Teacher Steve Singer wrote a terrific post responding to the insulting comments made by Rex Tillerson, the CEO of Exxon, about American students.

 

He writes to Rex:

 

My daughter just turned seven during this holiday season.

 

She loves to draw. She’ll take over the dinning room table and call it her office. Over the course of a single hour, she can render a complete story with full color images supporting a handwritten plot.

 

These narratives usually star super heroes, cartoon characters and sometimes her mommy and daddy. In these flights of fantasy, I’ve traveled to worlds lit by distant suns, been a contestant on a Food Network cooking show, and even been a karate pupil to a Teenage Mutant Ninja Turtle sensei.

 

That little girl is my pride and joy. I love her more than anything else in this world.

 

Make no mistake – She is not anyone’s product.

 

She is not a cog to fit into your machine. She is not merchandise, a commodity, a widget for you to judge valuable or not. She is not some THING for you to import or export. She is not a device, a gadget, a doodad, a doohickey or a dingus. She is not an implement, a utensil, a tool, or an artifact.

 

Her value is not extrinsic. It is intrinsic.

 

She is a person with a head full of ideas, a heart full of creativity and passion. She has likes and dislikes. She loves, she lives, she dreams.

 

And somehow Tillerson, this engineer turned CEO, thinks she’s nothing more than a commercial resource to be consumed by Big Business. He thinks her entire worth as a human being can be reduced to her market value. It doesn’t matter what she desires for herself.
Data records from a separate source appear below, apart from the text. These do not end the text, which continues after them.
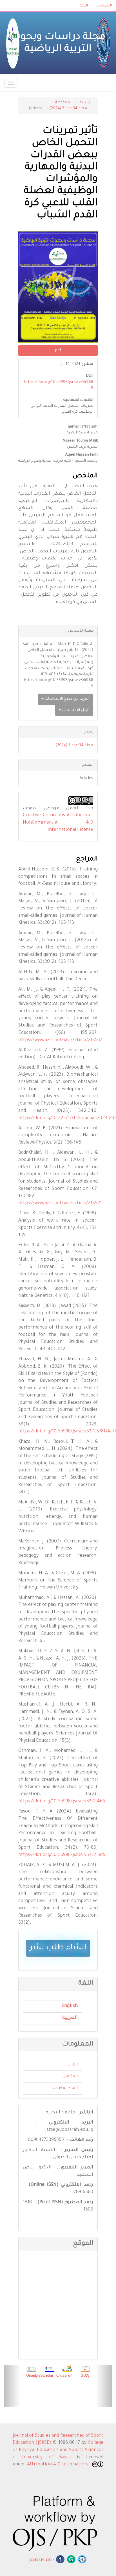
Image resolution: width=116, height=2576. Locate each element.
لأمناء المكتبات (65, 2088)
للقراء (73, 2065)
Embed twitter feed (55, 2339)
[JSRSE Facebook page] (60, 2559)
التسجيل (104, 6)
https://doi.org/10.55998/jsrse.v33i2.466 (61, 1801)
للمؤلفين (70, 2076)
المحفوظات (62, 102)
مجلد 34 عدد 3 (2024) (68, 108)
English (69, 2006)
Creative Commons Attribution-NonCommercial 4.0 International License (58, 822)
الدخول (82, 6)
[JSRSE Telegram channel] (82, 2559)
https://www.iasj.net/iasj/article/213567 (60, 1040)
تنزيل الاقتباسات (75, 710)
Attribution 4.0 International (59, 2464)
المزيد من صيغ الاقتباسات (67, 699)
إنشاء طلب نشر (58, 1948)
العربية (70, 2018)
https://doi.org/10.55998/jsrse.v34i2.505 (61, 1855)
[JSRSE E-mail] (71, 2559)
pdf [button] (58, 350)
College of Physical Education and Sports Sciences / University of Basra (58, 2450)
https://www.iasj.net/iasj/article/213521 (60, 1203)
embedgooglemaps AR (50, 2339)
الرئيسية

It only matters if she fills a very narrow need set by corporate America.

 

But what else should we expect from the man in charge of ExxonMobil? The corporation has a history of scandal, corruption and malfeasance going back decades.

 

Steve’s daughter is a child, a wonderful joyful child.

 

Exxon on the other hand is a corporation that was responsible for a major oil spill that damaged the pristine environment in Alaska (remember Exxon Valdez?) Exxon threatens the environment. As Steve shows, Exxon underwrote the cost of climate change denial groups. Exxon supports fracking. Rex is paid $40 million a year to run a corporation that pollutes the water and the air.

 

Hey, Rex, you owe Steve’s daughter an apology. You owe the children of America an apology.

 

Until you apologize, I will buy my gasoline elsewhere.